All about the latest iPhone location privacy scare
Credit to Author: Jonny Evans| Date: Fri, 06 Dec 2019 07:05:00 -0800
That story going round that claims iPhone 11 devices are secretly harvesting your location information even though you’ve told them not to do so? You don’t need to worry about it, and here’s why:
The tale begins when a security researcher noticed the devices seemed to be sending out location data even when Location Services were switched off on the iPhone.
He thought this was weird, but Apple reassured him that this was “expected behaviour” – and while the company took a little time to figure out what to say about this, it’s answer is convincing, once you know what it means.
The matter relates to iPhone 11’s U1 chip, which brings in an exciting (yet veteran) technology called Ultra Wideband (UWB).
Speaking to TechCrunch, Apple described UWB as an industry standard that is also subject to some regulatory usage limitations, meaning it can’t operate all the time.
Devices implementing it have to turn it off in some places, the company said.
Apple uses Location Services with UWB in order to ensure it is disabled in those places it is not permitted for use:
“The management of ultra wideband compliance and its use of location data is done entirely on the device and Apple is not collecting user location data,” a company spokesperson told TechCrunch.

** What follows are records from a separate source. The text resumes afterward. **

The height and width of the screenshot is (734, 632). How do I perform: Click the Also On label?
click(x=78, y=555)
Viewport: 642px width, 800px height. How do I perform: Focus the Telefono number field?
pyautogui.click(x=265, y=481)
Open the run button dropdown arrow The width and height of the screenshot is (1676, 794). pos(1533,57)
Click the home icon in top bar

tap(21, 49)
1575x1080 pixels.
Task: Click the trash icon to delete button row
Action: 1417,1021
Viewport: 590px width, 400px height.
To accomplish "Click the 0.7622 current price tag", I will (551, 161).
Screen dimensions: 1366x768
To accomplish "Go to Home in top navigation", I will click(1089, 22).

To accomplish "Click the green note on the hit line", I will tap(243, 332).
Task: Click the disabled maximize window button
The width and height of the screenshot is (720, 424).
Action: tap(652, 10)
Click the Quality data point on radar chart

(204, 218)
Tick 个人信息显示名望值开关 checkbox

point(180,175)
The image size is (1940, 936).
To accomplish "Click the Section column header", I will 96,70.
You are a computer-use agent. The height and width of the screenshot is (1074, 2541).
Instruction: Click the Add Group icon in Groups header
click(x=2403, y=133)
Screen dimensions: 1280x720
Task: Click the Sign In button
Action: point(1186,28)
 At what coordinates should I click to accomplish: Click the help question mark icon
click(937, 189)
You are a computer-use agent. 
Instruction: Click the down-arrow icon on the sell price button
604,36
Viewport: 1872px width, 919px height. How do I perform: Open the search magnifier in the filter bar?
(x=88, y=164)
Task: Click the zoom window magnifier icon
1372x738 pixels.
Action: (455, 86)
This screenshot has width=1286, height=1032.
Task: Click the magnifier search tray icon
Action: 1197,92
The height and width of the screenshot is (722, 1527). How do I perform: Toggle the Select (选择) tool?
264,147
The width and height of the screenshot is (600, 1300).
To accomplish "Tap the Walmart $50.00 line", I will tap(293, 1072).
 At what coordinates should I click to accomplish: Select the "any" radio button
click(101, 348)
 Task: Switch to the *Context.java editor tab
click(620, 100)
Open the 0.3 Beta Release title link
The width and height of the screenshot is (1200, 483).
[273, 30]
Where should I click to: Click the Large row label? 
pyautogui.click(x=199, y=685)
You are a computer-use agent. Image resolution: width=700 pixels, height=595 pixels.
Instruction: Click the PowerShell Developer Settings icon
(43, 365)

Security researchers seem to back this opinion up, saying there’s no evidence this location data gets shared beyond the device.
I’ve written quite a lot about UWB, which is an old tech (first authorized in 2002) only now entering the light as the cost of its components fall and the case of using it grows.
The best way to see UWB is as a complementary technology to Bluetooth and Wi-Fi (it can also replace them, but all three have advantages).
Apple media tend to focus on its time-of-flight capabilities, as it uses such data to figure out its position.
“The new Apple‑designed U1 chip uses Ultra Wideband technology for spatial awareness — allowing iPhone 11 Pro to precisely locate other U1‑equipped Apple devices. It’s like adding another sense to iPhone, and it’s going to lead to amazing new capabilities,” Apple has said.
However, UWB’s advantages are:
In other words, UWB is a low power solution that’s capable of sharing data in a hyper-local network that is also equipped enough to know where it is in relation to a compatible system it wants to communicate with.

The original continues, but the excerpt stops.